История неразборчива.


В Англии и Франции стихи читают вполголоса. Когда Вознесенский в одном из французских домов загремел стихами, ему сказали: «Андрюша, зачем Вы орёте?» (Э.Лимонов, по «Голосу Америки».)


Женился сухарь на ромовой бабе.


Раздача приветов.


Уметь всё ― от мадригала до некролога.


Заменяя сомнительное на несомненное.


Замороженный пруд.


Стрекоза, прожигательница жизни.


Когда меня не будет, тебя станет меньше, ведь мы существуем не только в себе, но и друг в друге.


Какая кривая кривей?


«Странствия Персилеса и Сихизмунды» Сервантеса. Что ни абзац — приключение. Конец XVI века, зарождение авантюрного романа.


Это как молитва.


Лохматый дым.


Школа, которую я должен пройти.


«Перерыв в нагромождении исторических событий». (Т.Манн. Лотта в Веймаре. М. 1957. С. 161.)


Лиловые хлопья гортензии.


Сердце её заповедно.


Есть имена, прозрачно живущие среди нас, знакомые друзьям, любимым и двум-трём случайным людям. Проходит время, и они оказываются у всех на слуху; тогда говорят о негорящих рукописях, исторической справедливости... Но иногда прозрачное остаётся прозрачным. Я не знаю, что лучше.

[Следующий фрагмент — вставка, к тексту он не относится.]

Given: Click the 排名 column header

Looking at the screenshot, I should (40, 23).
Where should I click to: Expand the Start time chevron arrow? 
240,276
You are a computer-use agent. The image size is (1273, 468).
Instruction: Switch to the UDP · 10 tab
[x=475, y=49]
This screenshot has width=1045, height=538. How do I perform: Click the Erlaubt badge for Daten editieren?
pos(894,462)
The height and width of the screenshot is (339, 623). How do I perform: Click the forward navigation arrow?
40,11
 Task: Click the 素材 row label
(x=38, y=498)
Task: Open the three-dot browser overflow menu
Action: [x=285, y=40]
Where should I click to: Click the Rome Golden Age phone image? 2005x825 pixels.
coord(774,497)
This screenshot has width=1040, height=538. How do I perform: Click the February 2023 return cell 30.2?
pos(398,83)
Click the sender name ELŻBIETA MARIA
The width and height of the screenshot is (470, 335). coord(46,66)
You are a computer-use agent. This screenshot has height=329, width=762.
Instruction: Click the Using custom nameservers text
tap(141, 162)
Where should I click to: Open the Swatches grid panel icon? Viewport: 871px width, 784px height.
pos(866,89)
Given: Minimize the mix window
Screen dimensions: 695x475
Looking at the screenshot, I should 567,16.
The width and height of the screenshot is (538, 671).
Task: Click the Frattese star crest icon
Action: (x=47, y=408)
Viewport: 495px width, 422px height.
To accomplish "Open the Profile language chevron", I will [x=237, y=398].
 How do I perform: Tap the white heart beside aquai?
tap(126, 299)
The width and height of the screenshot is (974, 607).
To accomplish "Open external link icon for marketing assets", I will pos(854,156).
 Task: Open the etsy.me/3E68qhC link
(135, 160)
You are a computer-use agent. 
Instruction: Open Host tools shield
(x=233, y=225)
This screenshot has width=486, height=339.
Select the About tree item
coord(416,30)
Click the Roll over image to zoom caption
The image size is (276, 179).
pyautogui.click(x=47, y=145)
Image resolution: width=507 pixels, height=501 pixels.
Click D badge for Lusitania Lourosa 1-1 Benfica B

Выражение лица обнадёживает.


Синий парадный цвет.


Полюбить меня можно, но ― как в песне ― «на своё несчастье, на свою беду».


Через эти стёкла только солнечные затмения смотреть (немытые окна).


Есть разные, всякие, и ещё разные, и ещё всякие, и ещё, и ещё.


Клопы как слоновые черепахи.


Слегка приятели.


Был человек, теперь фотография.


Потолок — расколотые балками донские степи.


Извлекать из всего.


Гоголь был белокур и любил сладкое.


Конкурсы красоты были уже в Афинах. (Андрэ Боннар, «Греческая цивилизация».)


Я любопытен, но не настолько. (н. м.)


Платино-иридиевая добродетель.


Зодиакальный психоз.


Человек родится для приключений.


Вот жизнь, а вот книга отзывов.


Ты знаешь меня как облупленного, но как необлупленного не знаешь.


Желание и неумение достичь совершенства.


Жизнь ― такой компот!


Зародыш мысли.


Стало вдруг грустно, как от холодного молока.